Simpson's paradox


Imagine I told you that the acceptance rate for women at a prestigious university was lower than for men. Sounds simple. Now imagine that, restricting our attention to each individual department in the university, the acceptance rate for women is higher than for men. How can this be? The answer, in this case, is that women apply to departments that have lower acceptance rates.

This is an example of Simpson’s paradox: the trend within each group (e.g., women having higher acceptance rates within each department) is the opposite of the trend overall (e.g., women having lower acceptance rates overall). There’s a nice visual explanation for this phenomenon. Imagine you’re interested in the relationship between the y and x variables. Within the two colored groups, increasing x goes with increasing y, but across all data points, the trend is reversed.

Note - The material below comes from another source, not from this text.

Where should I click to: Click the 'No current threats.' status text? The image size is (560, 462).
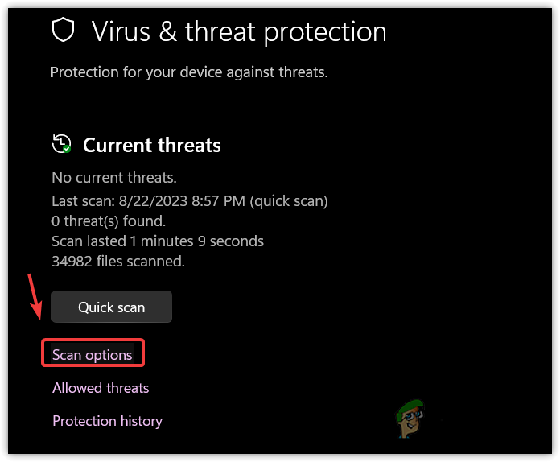click(114, 177)
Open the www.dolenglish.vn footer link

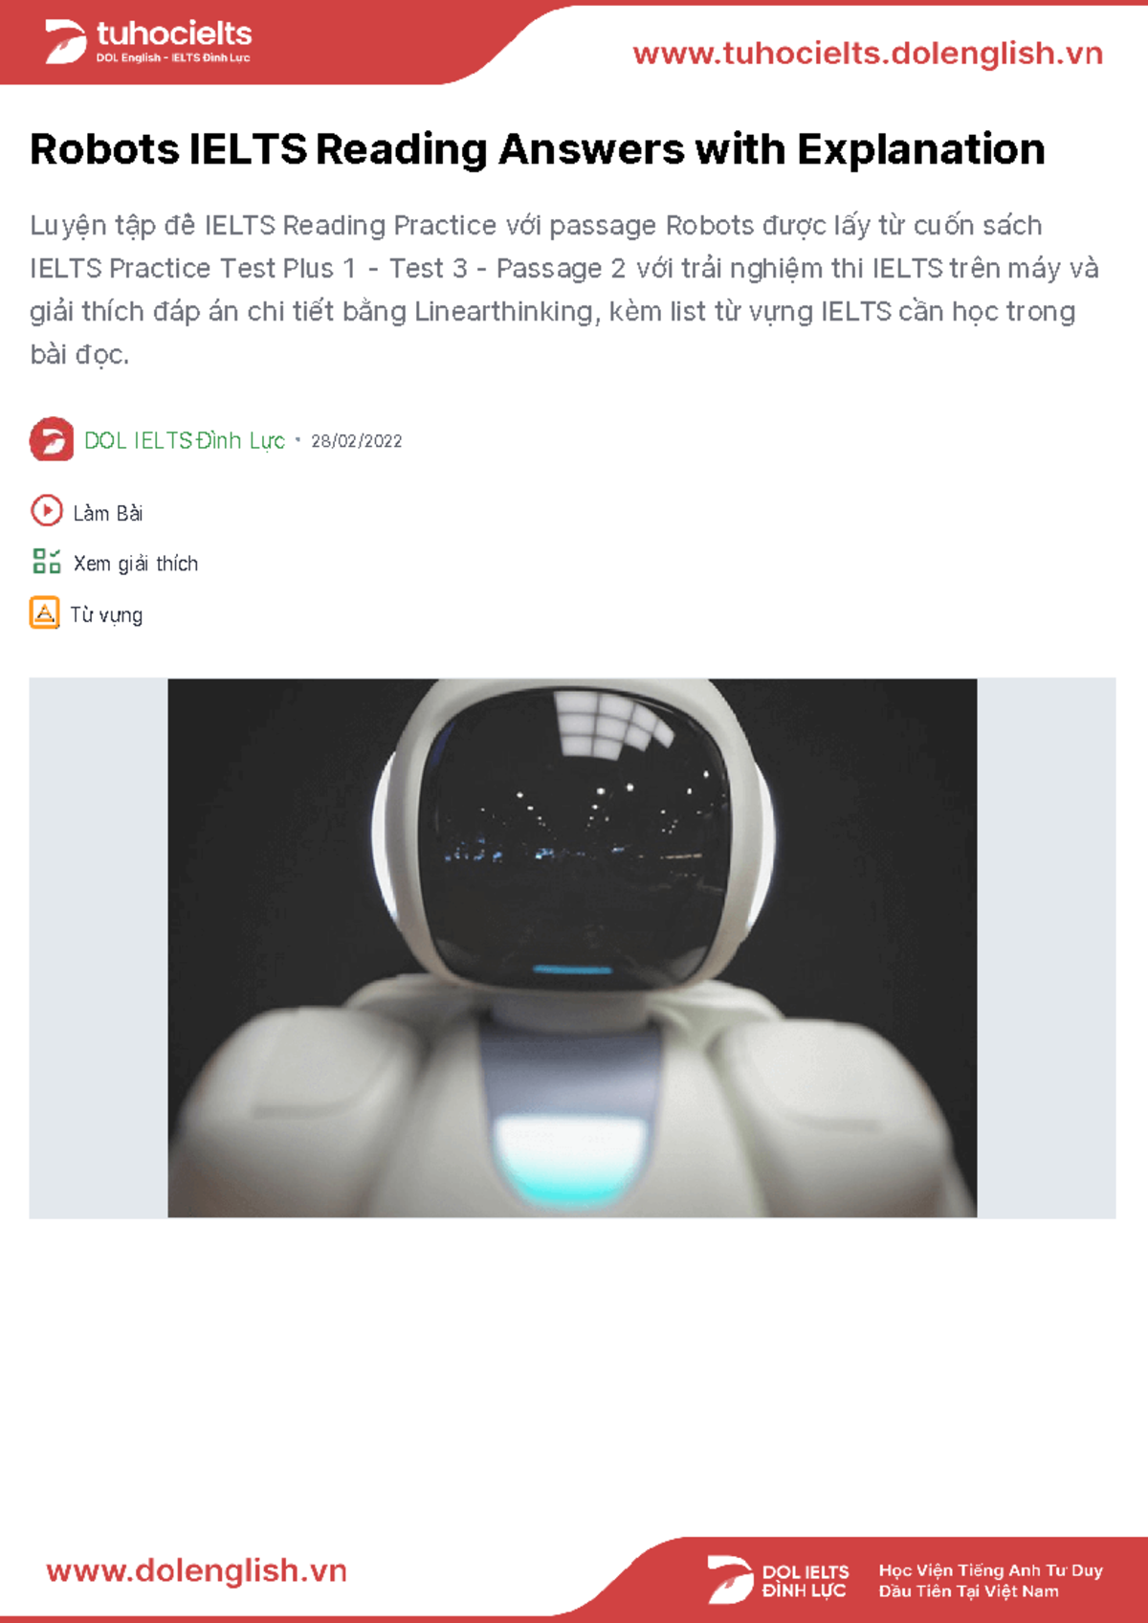[197, 1570]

Wikipedia has a pretty good explanation (I lifted these examples from there). The usual conclusion I’ve gotten from hearing about Simpson’s paradox is that you need to know the important, extra division in the data to come to the right answer. For example, you need to know to separate the application data by department to see that the data aren’t showing a gender bias in admissions.

Simpson’s original paper also has a great example that shows how the opposite can be true, when it’s not clear whether you should use the aggregated or unaggregated data to come to your conclusion. He suggests that we imagine that there is some investigator who “wished to examine whether in a pack of cards the proportion of court cards (King, Queen, Knave) was associated with colour”. Imagine you didn’t know what was in a deck of cards: do you expect more royals among the black cards than among the red?

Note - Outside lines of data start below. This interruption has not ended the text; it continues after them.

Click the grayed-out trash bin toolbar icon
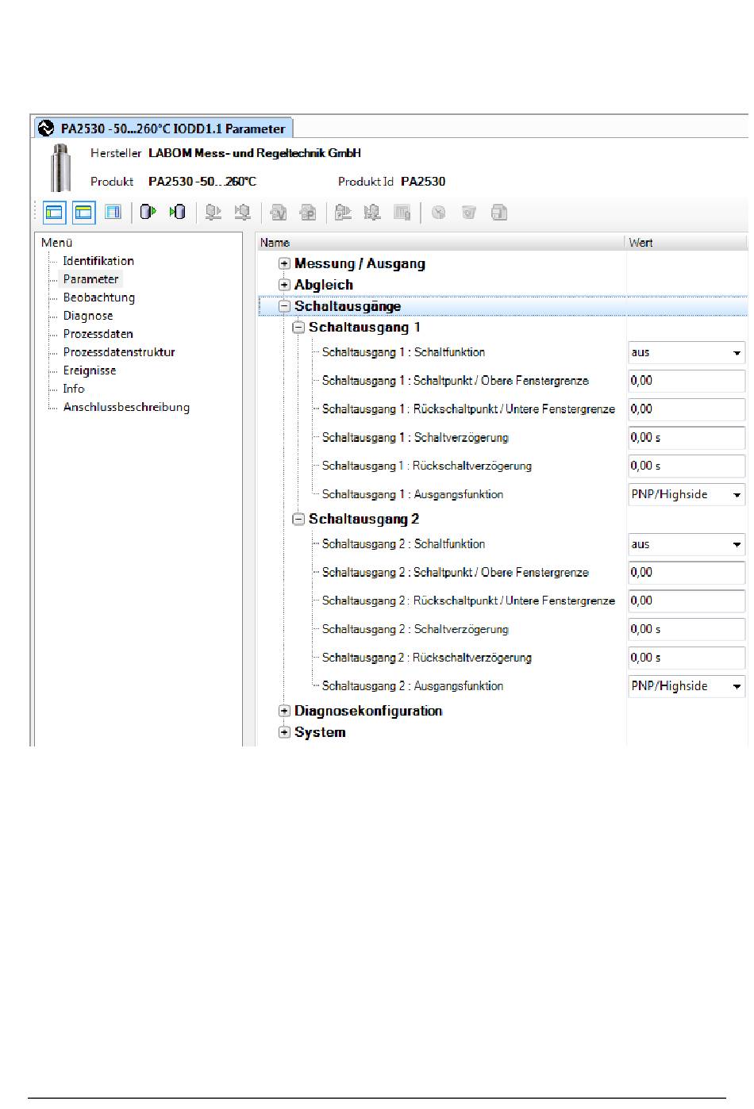Screen dimensions: 754x1109 pos(469,213)
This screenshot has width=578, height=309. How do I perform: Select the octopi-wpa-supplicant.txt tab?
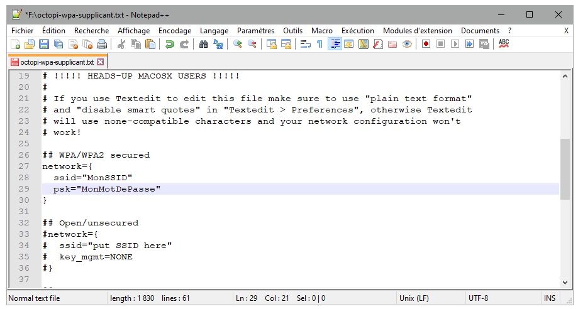(x=57, y=62)
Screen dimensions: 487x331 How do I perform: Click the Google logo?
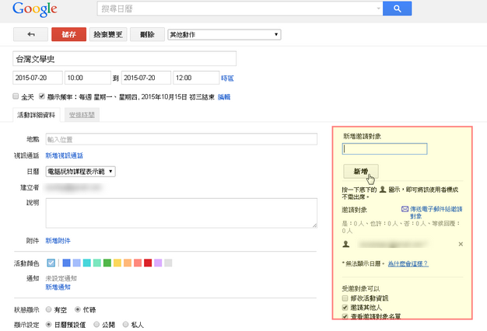[x=35, y=11]
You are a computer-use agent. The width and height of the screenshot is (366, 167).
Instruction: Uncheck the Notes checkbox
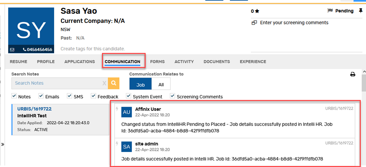(x=14, y=96)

He suggests that we further imagine that “the pack which he examined was one with which Baby had been playing, and some of the cards were dirty.” (Who this capital-B Baby is is not described.) The investigator, being pretty ignorant about cards, records the royal-ness (i.e., face card or not), color, and dirtiness of each card.

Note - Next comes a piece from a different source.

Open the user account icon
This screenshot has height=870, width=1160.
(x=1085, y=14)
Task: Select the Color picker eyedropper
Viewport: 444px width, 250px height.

The investigator finds these results:

Dirty Clean
Royal Plain Royal Plain
Red 4 8 2 12
Black 3 5 3 15

Interestingly, black cards are more likely to be royal among the dirty cards (\(3/5 = 60\%\) for black vs. \(4/8 = 50\%\) for red) and among the clean cards (\(3/15 = 20\%\) vs. \(2/12 = 17\%\)). However, if you collapse the dirty and clean cards, you find that there are 6 royal cards and 20 plain cards for both black and red. This “provides what we would call the sensible answer, namely, that there is no such association”.

Simpson then suggests that we change the labels to imagine that the investigator had actually done a medical experiment:

Male Female
Control Treatment Control Treatment
Recovered 4 8 2 12
Did not recover 3 5 3 15

Now it’s less clear what the “sensible” answer is. Men who got the treatment were more likely to recover than men who did not, and women who got the treatment than women who did not, but, overall, the people who got the treatment were just as likely to recover as those who did not.

Simpson concludes that “[t]he treatment can hardly be rejected as valueless to the race when it is beneficial when applied to males and to females.” In other words, we find it reasonable to expect that men might have a different recovery rate from women when untreated, and men might have a different recovery rate from women when treated, and that the relationship between those rates within each sex could be different.

The tricky question is to figure out when this kind of division is sensible. It was sensible to divide up participants in medical experiment by sex, but it wasn’t sensible to divide up a census of playing cards by their smudginess.